Nous sommes allés à la serre, un peu dépeuplée en ce moment mais gardant encore la famille des plantes grasses et de superbes grappes de raisin. Puis nous avons pénétré dans l'intéressante demeure des volatiles auxquels mon oncle a jeté quelques poignées de grains; alors sont accourus, pigeons roucoulant, poules gloussant, poussins piaulant et le roi de la basse-cour un coq superbe lançant à pleins poumons dans les airs ses cocoricos prolongés. Mon oncle m'a donné le plaisir d'aller moi-même dénicher dans les nids les bons œufs frais, dont quelques-uns encore chauds. Nous n'avons fait qu'entrevoir les lapins en robes blanches et grises; à notre approche ces farouches quadrupèdes sont allés se blottir au fond de leur loge où ils ne formaient plus qu'un monceau de courtes queues et de longues oreilles.

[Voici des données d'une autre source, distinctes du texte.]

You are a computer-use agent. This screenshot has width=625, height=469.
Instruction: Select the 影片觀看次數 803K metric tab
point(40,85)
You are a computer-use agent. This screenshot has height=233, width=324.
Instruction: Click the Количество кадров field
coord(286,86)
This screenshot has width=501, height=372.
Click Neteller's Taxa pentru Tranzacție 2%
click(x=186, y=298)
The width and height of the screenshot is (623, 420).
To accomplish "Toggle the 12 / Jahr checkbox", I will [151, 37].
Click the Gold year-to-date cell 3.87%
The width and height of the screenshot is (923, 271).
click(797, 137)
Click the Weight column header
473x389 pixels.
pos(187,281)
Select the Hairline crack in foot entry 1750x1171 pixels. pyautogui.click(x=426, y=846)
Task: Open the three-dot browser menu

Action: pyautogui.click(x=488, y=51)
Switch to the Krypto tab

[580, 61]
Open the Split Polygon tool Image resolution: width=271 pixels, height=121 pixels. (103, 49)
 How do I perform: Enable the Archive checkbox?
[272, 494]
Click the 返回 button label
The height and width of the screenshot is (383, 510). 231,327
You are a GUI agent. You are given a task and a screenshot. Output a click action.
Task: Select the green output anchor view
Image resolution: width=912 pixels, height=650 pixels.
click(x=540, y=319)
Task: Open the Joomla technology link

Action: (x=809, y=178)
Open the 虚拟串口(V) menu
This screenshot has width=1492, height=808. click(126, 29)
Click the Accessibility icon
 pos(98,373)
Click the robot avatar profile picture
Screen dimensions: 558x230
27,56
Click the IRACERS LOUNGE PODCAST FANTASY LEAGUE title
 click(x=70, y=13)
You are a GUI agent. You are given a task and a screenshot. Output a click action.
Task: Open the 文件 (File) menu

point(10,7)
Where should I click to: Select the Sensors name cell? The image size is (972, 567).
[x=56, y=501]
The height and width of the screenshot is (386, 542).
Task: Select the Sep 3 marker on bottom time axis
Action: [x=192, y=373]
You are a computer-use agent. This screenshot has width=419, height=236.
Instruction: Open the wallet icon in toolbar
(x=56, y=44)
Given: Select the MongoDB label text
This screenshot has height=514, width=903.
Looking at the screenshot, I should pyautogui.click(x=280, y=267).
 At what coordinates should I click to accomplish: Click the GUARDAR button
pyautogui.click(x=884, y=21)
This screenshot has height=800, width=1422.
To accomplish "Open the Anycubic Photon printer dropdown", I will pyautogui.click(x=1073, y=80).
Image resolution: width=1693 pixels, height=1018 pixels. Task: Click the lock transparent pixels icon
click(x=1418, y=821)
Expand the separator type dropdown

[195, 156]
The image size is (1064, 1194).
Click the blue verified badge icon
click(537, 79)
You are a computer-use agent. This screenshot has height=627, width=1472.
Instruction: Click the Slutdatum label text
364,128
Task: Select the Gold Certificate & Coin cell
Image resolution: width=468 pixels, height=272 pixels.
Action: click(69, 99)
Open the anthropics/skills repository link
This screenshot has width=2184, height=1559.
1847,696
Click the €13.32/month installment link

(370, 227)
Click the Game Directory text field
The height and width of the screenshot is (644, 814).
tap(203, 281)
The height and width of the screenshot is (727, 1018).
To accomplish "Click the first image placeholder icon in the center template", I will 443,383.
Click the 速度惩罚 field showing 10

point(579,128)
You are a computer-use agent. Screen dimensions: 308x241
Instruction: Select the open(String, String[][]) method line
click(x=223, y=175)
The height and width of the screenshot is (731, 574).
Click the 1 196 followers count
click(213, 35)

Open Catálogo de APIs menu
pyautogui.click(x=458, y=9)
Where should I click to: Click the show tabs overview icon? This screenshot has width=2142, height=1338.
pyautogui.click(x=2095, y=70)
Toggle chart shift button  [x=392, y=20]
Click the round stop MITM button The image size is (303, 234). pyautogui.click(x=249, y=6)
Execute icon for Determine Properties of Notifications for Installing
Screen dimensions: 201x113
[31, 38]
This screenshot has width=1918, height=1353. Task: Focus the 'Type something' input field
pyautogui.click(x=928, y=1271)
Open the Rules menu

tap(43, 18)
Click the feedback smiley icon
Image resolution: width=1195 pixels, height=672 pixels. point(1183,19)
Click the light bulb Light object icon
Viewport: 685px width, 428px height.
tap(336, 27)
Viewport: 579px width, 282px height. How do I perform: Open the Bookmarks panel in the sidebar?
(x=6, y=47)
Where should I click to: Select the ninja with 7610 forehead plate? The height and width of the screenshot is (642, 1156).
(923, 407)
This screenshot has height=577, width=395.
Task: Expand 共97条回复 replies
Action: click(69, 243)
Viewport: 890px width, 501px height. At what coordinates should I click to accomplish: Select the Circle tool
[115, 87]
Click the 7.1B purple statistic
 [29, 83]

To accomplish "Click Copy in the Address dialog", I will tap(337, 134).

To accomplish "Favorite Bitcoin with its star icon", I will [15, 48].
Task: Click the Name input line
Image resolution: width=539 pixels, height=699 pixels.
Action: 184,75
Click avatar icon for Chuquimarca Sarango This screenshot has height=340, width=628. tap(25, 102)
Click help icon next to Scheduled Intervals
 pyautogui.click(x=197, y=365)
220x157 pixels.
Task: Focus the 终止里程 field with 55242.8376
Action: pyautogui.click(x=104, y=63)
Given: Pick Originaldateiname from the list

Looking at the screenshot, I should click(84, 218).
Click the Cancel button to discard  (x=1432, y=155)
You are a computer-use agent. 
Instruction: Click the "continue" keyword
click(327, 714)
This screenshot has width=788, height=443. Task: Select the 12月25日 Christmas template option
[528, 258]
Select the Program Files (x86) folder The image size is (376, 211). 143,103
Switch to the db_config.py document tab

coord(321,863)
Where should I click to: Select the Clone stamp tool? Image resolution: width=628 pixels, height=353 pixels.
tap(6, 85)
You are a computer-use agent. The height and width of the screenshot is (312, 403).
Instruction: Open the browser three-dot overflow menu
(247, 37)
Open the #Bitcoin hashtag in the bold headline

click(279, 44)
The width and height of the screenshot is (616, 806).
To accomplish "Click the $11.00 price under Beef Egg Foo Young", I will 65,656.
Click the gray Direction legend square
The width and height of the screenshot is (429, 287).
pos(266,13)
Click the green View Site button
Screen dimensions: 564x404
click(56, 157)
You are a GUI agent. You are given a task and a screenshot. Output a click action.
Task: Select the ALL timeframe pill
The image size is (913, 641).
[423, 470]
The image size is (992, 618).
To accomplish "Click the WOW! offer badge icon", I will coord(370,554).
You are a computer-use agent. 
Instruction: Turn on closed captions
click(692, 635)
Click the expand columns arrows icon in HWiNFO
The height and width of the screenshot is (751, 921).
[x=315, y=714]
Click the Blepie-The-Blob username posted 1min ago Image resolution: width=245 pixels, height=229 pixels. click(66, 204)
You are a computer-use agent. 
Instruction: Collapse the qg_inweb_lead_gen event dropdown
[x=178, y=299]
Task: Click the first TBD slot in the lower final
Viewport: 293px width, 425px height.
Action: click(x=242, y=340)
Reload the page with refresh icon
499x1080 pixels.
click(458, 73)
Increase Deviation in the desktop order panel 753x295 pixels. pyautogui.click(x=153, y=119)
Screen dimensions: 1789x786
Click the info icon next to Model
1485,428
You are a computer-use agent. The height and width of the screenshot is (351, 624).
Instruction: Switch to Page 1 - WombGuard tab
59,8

Après ces différentes visites mon oncle nous a demandé si nous n'étions pas un peu fatigués de cette longue promenade à travers Kergonano et il a ajouté: «C'est ce qu'on est convenu d'appeler subir le propriétaire.»
—Mais non, mon oncle, nous sommes-nous écriés, tout ce que nous voyons nous intéresse beaucoup.
—Oui, a renchéri mon frère, d'un ton presque sentencieux. Mon oncle, nous voulons tout voir!
—Alors, suivez-moi, venez faire la connaissance de trois nouveaux élèves que j'entoure de soins… dans une caisse. Devinez si vous pouvez, je vous donne en cent, en mille, comme la spirituelle marquise.
—Sont-ce des oiseaux?
—Des lapins?
—Des écureuils?
—Vous n'y êtes pas.
—Ah! s'écrie Henri, ce sont des petits chiens!